Mr. Gary S Goldman illustrates the need for fractions by means of a pizza-example to better connect to children, as follows –
‘You have two of your best friends over for a pre-algebra study group (at least that is what you have told your parents). Instead of working on pre-algebra problems and learning some math techniques from each other, you order a large pizza and the study turns into more of a party! The pizza arrives in a large box—pre-cut into eight slices. How can the pizza be divided equally among three people? Well, you divide the 8 pieces of pizza by 3 people to obtain 8/3. ‘
Nobody can deny the fact that it is possible to divide a pizza of 8 pieces among 3 people.
Clearly, whole numbers are not enough to quantify all the different measurements/ quantities in daily life. There is a need for numbers that measured parts of quantities.
The amount of pizza each person receives cannot be signified by means of natural numbers and thus an entirely new species of numbers i.e., fractions was imagined.

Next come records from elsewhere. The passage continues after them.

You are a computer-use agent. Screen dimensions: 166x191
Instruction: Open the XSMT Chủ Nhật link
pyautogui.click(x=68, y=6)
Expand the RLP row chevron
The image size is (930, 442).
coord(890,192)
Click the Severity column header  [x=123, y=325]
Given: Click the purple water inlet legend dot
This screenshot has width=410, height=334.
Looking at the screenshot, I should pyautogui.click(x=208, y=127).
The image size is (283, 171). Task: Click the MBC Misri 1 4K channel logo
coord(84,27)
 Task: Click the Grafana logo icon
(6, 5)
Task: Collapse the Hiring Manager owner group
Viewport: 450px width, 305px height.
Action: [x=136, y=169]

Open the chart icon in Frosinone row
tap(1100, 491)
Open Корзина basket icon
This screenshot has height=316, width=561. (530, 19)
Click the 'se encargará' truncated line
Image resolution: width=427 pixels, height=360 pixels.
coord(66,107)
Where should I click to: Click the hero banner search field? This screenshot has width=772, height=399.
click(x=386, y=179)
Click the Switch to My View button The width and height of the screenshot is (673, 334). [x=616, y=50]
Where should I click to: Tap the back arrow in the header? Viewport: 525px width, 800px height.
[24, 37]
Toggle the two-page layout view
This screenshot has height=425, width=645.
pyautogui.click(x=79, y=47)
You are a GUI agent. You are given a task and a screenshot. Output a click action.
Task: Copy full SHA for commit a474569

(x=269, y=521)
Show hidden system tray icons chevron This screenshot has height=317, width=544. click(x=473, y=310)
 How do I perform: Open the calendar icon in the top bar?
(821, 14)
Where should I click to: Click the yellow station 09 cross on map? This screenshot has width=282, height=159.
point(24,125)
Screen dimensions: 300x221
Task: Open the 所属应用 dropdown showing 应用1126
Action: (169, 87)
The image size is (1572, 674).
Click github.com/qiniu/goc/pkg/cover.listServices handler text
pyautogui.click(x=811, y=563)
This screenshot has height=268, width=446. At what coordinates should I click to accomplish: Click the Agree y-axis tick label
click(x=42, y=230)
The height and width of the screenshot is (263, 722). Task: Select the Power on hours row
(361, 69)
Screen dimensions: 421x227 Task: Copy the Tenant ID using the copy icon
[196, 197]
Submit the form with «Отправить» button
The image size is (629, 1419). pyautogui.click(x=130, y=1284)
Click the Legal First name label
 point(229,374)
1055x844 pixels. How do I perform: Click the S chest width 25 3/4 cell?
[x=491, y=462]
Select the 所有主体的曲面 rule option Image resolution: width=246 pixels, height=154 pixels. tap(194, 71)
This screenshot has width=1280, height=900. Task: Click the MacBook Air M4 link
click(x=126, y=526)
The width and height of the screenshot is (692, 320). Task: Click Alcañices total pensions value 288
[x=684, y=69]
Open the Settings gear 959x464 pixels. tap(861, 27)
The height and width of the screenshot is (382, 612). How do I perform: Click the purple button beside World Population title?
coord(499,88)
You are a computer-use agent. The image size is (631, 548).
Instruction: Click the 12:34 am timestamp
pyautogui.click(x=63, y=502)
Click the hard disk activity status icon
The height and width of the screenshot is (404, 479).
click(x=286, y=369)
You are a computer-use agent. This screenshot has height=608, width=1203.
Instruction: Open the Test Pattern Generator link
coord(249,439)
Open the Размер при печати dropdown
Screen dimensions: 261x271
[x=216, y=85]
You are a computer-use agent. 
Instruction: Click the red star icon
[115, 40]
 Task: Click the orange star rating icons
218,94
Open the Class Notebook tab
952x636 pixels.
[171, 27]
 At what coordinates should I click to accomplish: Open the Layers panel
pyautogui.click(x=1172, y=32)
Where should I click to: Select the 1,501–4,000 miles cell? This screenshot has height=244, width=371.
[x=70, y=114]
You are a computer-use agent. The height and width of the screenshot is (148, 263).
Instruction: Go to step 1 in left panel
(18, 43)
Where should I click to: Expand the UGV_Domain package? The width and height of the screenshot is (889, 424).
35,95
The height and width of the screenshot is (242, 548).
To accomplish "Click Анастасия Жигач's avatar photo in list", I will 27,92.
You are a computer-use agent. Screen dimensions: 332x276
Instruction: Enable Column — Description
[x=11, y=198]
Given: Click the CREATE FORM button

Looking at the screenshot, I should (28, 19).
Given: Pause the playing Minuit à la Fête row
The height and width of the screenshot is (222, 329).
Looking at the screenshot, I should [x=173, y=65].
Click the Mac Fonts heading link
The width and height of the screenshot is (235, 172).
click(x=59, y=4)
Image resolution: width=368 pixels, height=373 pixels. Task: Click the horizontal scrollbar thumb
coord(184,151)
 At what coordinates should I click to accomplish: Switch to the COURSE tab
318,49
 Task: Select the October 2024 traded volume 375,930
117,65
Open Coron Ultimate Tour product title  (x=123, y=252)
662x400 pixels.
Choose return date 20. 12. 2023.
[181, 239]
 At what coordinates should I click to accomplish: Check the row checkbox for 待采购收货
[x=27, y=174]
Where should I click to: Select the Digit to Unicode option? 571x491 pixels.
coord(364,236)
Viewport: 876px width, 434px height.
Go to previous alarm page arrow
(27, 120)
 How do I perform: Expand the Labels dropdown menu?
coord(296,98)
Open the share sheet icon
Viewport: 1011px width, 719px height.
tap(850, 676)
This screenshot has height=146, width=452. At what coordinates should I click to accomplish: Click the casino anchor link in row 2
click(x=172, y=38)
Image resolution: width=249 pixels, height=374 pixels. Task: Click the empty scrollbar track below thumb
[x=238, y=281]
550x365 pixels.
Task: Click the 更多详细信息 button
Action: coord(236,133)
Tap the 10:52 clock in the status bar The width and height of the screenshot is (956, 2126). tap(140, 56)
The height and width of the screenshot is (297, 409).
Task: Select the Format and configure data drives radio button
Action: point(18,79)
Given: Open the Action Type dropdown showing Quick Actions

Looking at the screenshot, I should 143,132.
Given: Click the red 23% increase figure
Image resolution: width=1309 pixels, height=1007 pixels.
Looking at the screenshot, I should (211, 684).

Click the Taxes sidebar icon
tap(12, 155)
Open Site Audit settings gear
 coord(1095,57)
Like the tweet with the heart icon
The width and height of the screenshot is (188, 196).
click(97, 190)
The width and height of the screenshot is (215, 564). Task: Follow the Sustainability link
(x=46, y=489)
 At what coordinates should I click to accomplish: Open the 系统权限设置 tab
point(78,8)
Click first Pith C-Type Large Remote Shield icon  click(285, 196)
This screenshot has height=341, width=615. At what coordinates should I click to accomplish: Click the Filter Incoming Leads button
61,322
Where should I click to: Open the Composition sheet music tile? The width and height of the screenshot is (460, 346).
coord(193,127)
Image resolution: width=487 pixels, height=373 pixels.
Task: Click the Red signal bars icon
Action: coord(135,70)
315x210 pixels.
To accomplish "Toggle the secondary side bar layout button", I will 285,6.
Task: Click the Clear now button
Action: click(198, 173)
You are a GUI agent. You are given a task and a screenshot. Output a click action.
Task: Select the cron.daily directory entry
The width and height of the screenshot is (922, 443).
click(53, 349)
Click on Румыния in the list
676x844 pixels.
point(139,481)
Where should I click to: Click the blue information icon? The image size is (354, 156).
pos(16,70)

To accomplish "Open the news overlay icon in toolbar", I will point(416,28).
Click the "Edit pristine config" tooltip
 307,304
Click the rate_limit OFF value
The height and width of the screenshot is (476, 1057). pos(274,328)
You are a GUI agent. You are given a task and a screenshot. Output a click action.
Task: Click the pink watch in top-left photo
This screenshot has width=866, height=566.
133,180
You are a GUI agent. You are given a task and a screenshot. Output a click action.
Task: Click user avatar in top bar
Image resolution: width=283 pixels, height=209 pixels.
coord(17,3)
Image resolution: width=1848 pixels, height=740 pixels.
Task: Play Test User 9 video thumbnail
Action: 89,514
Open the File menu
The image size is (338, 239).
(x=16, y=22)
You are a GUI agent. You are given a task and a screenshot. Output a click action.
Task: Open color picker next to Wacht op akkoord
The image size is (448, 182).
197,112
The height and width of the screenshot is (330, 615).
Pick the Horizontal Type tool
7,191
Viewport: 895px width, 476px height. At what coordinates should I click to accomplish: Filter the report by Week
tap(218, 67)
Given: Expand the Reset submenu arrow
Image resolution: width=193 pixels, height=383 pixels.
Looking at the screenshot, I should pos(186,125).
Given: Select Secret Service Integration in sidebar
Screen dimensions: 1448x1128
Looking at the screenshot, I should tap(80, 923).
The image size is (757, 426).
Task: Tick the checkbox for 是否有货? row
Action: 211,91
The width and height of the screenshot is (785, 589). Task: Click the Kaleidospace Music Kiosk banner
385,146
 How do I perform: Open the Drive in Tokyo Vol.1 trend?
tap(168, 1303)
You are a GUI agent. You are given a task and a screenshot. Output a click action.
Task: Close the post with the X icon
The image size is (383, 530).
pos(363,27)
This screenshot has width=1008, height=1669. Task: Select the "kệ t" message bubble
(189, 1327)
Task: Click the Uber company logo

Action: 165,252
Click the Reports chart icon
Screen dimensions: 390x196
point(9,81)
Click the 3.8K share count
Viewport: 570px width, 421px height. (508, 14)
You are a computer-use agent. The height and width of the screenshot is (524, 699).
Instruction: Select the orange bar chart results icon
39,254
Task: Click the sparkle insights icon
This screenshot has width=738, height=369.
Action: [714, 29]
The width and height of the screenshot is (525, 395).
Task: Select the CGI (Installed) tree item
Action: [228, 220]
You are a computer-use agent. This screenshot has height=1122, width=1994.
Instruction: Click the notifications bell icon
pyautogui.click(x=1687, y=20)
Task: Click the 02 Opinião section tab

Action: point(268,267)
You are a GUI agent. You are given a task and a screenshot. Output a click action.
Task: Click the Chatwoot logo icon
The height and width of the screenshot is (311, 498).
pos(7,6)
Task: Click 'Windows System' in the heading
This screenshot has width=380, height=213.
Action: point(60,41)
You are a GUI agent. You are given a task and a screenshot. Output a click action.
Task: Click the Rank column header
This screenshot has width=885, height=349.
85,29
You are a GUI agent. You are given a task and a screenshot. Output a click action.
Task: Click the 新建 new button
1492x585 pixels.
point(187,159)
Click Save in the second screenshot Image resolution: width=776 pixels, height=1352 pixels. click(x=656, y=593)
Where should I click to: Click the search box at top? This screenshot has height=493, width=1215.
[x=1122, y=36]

In his book ‘Elements’ the great mathematician ‘Leonhard Euler’ provides an example that illustrates the need for a new species of numbers – fractions.
He writes:
 ‘When a number, as 7, for instance, is said not to be divisible by another number, let us suppose by 3, this only means, that the quotient cannot be expressed by an integer number; but it must not by any means be thought that it is impossible to form an idea of that quotient. Only imagine a line of 7 feet in length; nobody can doubt the possibility of dividing this line into 3 equal parts, and of forming a notion of the length of one of those parts’
Since therefore we may form a precise idea of the quotient obtained in similar cases, though that quotient may not be an integer number, this leads us to consider a particular species of numbers, called fractions, or broken numbers; of which the instance adduced furnishes an illustration. For if we have to divide 7 by 3, we easily conceive the quotient which should result, and express it by 7/3; placing the divisor under the dividend, and separating the two numbers by a stroke, or line.’
Representing fractions
Of course, a new species of numbers require a new form of notation. It is very important to have precisely defined mathematical notations to represent the different numbers to avoid instances where they may be misinterpreted.
In his book ‘First steps in algebra’, Professor Wentworth writes ‘ The dividend is called the numerator and the divisor is called the denominator; and the numerator and denominator are called the terms of the fractions’
Thus, in all fractions the lower number is called the denominator, and that above the line the numerator.
The word ‘numerator’ is derived from Latin word numerātor which means counter or numberer (used for a person who counts or numbers). In arithmetic, the numerator denotes the top number in a fraction. The numerator shows us the number of parts that we have.
The word ‘denominator’ has its roots in Medieval Latin and is used in arithmetic to denote the number of equal parts into which a unit is divided. Numerator shows how many parts we have. The denominator denotes the bottom part of a fraction.
Clearly, being able to read a fraction is as important as writing a fraction. Leonhard Euler writes-  ‘In a fraction, which we read seven thirds, 7 is the numerator and 3 the denominator.’ 
We must also read:2/3 , two thirds; 3/4, three fourths; 3/8, three eighths; 12/100, twelve hundredths; and 1/2, one half; &c.’